Anonymous wrote:Anonymous wrote:Anonymous wrote:Anonymous wrote:OP - Your sister is a self-centered B. No question about that. And I say that as someone with two sisters.
The issue is where you go from here, how do you choose to feel about this. Do you want to let her get to you? You are choosing to make this mean something that causes you to feel bad. I would talk to a therapist about how to reframe this in your mind so it does not drive you crazy. You are giving her power over your feelings. Wouldn't it be great to be able to not give a crap about this at all and laugh at her for her pettiness and total lack of creativity? Wouldn't it be great to have her money and beauty AND be able to think for yourself. Too bad for her that she is so pathetic.
Well, speaking of therapy...![]()
It’s not like OPs wedding ideas were super original... it’s an existing venue, and a Pinterest board, ffs.
This is making OP crazy and this is a long standing pattern of her relationship with her sister, if she went into all the details of the long standing pattern we would call her crazy, but that doesn't mean it is not true. I think choosing a place your sister wanted to get married to get married is petty and self-centered, the fact that 50 other weddings take place there a year doesn't mean it is not different when your sister does it. All I am suggesting is that she take back control of her feelings from her sister and figure out how to not care and see her sister for as small as she is. I am suggesting that she take the power over her feelings away from her sister. Being dismissive of the OP's feelings is also not a path to resolving them.

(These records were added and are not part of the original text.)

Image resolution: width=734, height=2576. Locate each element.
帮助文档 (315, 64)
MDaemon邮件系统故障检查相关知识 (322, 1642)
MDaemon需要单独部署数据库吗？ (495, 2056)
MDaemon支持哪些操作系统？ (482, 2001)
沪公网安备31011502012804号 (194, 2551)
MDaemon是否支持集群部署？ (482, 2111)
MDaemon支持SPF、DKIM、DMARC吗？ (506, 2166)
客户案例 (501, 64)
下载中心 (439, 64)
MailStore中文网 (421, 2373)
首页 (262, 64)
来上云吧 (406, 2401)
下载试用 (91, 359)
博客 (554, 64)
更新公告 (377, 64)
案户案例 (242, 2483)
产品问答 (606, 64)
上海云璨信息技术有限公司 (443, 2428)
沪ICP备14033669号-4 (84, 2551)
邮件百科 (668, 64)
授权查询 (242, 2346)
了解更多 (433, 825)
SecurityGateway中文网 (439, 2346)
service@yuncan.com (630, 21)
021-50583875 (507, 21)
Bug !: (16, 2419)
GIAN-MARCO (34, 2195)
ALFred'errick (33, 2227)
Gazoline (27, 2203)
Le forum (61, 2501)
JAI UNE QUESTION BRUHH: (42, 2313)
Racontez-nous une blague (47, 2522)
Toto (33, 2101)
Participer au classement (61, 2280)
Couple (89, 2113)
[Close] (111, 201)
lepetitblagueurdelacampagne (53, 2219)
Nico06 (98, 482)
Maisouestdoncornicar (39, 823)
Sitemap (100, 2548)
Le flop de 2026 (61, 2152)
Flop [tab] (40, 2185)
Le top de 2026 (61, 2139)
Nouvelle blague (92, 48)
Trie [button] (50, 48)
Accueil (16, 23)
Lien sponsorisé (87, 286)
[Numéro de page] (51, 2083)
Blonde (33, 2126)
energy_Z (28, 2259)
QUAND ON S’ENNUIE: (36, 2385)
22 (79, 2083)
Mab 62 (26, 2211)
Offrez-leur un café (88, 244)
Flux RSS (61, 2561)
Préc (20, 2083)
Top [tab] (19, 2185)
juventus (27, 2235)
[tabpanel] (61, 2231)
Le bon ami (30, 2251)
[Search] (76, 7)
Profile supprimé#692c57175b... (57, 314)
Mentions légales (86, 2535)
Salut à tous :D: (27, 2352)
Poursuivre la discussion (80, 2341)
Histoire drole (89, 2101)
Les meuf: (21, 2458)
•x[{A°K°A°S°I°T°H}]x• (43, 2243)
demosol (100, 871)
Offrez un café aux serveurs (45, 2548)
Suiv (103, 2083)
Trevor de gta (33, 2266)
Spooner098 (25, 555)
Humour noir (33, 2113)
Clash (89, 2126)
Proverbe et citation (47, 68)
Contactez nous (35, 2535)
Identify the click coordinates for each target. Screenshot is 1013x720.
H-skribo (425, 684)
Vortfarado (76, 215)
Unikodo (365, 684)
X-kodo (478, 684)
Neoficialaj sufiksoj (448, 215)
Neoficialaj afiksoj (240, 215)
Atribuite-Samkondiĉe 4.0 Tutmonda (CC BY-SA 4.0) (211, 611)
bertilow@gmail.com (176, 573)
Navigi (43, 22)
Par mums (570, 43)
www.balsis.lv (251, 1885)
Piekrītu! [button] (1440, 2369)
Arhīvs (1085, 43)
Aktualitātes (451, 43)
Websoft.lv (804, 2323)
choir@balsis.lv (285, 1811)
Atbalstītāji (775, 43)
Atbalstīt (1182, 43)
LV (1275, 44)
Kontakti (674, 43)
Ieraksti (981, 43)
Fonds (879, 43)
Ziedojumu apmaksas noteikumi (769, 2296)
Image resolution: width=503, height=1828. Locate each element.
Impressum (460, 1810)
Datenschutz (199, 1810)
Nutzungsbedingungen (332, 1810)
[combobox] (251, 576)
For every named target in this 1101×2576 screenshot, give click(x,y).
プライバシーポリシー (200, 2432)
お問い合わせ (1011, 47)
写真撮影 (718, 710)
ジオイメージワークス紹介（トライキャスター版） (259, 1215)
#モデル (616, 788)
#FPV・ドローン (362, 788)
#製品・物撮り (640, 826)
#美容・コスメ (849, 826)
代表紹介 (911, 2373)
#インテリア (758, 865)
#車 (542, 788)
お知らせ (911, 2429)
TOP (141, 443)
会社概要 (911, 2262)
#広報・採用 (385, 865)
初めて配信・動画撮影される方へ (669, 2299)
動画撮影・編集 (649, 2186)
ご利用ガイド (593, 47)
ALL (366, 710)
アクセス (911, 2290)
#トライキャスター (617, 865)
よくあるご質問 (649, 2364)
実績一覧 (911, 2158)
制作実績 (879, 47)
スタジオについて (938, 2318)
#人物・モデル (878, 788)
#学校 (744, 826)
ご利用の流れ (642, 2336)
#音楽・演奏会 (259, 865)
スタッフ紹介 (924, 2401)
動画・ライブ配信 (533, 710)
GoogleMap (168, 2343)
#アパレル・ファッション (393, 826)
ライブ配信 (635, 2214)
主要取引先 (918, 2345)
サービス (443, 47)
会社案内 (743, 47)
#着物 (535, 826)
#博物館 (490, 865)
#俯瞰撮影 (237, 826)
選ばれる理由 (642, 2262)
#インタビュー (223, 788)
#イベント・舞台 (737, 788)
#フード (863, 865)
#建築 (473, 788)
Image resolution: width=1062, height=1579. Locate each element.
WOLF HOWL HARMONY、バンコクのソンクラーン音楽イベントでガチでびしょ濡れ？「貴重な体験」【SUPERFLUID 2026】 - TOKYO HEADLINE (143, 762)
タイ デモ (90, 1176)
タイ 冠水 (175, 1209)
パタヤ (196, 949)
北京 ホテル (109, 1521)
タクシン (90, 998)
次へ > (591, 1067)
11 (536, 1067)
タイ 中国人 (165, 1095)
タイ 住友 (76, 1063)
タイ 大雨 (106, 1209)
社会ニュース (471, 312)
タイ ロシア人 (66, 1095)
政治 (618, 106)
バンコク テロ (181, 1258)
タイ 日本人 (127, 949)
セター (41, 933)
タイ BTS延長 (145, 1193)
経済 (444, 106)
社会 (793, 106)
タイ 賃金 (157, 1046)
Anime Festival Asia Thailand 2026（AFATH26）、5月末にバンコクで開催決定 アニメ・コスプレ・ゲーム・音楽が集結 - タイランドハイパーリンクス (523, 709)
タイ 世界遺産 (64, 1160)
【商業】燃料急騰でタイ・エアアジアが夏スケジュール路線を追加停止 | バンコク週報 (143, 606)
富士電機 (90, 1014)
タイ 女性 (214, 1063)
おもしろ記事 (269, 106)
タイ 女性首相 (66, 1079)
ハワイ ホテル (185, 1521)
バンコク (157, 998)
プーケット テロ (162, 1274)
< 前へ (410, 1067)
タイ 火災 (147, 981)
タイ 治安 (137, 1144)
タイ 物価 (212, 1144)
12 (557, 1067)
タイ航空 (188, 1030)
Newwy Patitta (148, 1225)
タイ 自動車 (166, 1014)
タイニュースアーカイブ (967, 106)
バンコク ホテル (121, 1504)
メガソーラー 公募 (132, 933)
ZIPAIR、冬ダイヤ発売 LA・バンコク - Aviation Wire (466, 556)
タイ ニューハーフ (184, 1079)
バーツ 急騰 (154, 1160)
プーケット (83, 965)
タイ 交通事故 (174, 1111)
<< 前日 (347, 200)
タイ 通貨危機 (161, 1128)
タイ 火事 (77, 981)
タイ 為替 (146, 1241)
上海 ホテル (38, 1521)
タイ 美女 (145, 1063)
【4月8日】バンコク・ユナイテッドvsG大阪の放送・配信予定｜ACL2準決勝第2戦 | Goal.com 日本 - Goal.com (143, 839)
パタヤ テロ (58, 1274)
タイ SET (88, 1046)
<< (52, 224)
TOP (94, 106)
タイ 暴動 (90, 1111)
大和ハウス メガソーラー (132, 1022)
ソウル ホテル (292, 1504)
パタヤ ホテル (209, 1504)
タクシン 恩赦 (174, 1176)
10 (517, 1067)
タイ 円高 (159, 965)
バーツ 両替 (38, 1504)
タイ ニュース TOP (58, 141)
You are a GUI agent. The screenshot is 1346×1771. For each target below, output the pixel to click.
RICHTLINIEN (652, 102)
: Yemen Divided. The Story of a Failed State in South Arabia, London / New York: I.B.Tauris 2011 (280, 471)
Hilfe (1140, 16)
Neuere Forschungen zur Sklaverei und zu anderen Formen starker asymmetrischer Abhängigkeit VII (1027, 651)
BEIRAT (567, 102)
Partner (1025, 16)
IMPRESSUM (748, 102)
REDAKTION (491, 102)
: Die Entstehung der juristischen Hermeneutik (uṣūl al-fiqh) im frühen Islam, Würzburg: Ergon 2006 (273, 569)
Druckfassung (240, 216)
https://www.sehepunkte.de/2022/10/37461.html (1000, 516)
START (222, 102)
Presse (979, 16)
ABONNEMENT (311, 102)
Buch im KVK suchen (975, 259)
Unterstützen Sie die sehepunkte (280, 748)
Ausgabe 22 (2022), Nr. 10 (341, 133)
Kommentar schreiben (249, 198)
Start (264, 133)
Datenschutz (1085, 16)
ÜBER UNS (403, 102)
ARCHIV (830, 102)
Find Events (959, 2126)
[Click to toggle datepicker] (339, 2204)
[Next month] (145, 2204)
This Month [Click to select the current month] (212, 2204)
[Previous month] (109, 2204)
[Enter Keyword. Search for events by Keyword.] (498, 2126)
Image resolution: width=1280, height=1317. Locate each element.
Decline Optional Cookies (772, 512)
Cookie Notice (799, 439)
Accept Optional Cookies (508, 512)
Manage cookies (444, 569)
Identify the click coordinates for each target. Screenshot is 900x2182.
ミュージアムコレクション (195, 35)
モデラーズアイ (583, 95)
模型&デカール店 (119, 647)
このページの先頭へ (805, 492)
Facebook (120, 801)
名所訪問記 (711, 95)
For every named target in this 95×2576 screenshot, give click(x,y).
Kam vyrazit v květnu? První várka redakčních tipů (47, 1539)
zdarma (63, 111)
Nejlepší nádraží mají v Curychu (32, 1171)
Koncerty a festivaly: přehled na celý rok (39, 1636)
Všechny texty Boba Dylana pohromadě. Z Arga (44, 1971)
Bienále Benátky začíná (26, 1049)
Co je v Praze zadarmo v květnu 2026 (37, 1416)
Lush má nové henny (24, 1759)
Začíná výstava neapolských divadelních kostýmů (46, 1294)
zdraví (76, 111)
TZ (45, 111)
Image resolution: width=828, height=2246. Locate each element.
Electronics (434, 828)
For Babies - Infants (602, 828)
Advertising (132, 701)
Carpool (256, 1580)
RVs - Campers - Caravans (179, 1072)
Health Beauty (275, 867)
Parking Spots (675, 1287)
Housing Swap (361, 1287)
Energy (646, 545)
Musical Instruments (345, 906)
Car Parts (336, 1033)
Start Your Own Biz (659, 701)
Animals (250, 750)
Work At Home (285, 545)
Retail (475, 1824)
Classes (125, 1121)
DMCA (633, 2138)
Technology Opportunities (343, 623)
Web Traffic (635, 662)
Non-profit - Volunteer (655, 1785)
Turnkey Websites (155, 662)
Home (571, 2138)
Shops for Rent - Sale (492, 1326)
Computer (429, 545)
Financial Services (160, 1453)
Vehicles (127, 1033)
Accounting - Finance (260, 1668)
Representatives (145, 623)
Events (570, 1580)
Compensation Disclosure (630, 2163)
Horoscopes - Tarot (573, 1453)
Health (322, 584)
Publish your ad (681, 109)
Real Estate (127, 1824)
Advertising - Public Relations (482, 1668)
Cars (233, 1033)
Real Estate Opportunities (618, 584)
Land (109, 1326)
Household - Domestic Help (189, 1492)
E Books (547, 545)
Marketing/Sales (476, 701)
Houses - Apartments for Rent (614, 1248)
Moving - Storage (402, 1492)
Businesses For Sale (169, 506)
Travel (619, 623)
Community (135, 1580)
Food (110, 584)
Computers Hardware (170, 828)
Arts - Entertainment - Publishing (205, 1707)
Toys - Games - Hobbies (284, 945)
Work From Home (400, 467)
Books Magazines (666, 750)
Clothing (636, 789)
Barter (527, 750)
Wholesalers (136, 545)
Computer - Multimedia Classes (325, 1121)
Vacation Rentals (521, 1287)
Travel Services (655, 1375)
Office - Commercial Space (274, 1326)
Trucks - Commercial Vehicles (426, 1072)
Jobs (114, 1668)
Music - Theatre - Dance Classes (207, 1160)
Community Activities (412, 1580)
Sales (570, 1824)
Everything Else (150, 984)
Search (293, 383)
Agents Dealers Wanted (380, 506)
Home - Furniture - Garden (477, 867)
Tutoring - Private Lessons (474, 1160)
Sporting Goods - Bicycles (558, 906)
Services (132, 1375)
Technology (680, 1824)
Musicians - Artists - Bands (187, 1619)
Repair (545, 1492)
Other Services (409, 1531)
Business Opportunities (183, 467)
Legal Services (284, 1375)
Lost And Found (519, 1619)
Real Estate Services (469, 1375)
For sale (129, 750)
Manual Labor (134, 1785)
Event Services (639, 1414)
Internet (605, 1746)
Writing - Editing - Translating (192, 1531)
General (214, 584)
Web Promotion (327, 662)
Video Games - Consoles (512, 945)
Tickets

NP. There is no evidence that OP’s sister knew that OP had coveted this wedding venue before. From OP’s last post, it sounds like her sister was surprised to hear that from OP. And it hardly matters now for OP — she’s already married, so it’s not like she’s ever going to host her own wedding there, unless she’s willing to divorce and start over. OP may have hurt feelings because she couldn’t afford that venue back when she was getting married, but it’s not like her sister caused that or could resolve it for her.
Anonymous wrote:OP here. Can I talk about how my sister dresses like me, has similar hobbies to me and tries to out do me.
Some examples. A few years ago I was bored of my non-profit job and I wanted to do something else. After researching, I decided I may way to work in the small tech industry in the DC area. I started interviewing at places and was not much successful. Then I heard that my sister, who was in Sales, suddenly switched a job to tech company in DC...Literally right after I told her about my plans. As luck would have it, she got the job while my interviews did not go anywhere.
I got into cooking and baking hardcore and have an instagram food blog. Suddenly she is into cooking. She likes to make 7 course meals over weekends after buying various cookbooks.
I have a particular style of dress. Lo and behold, she literally copies my styles head to toe.
I am an English major and read classics in school. I am a major architecture and museum buff. I go spend hours visiting old historic homes and museums and it was my dream to get married in one. My sister who is a business major who doesn't know the difference between baroque and beaux arts is suddenly coveting the exact same building for her wedding! WHY?
I am so sick of her being a shadow. I need my own life without her copying and outdoing me. Maybe this is in my head. I need an appointment with my therapist.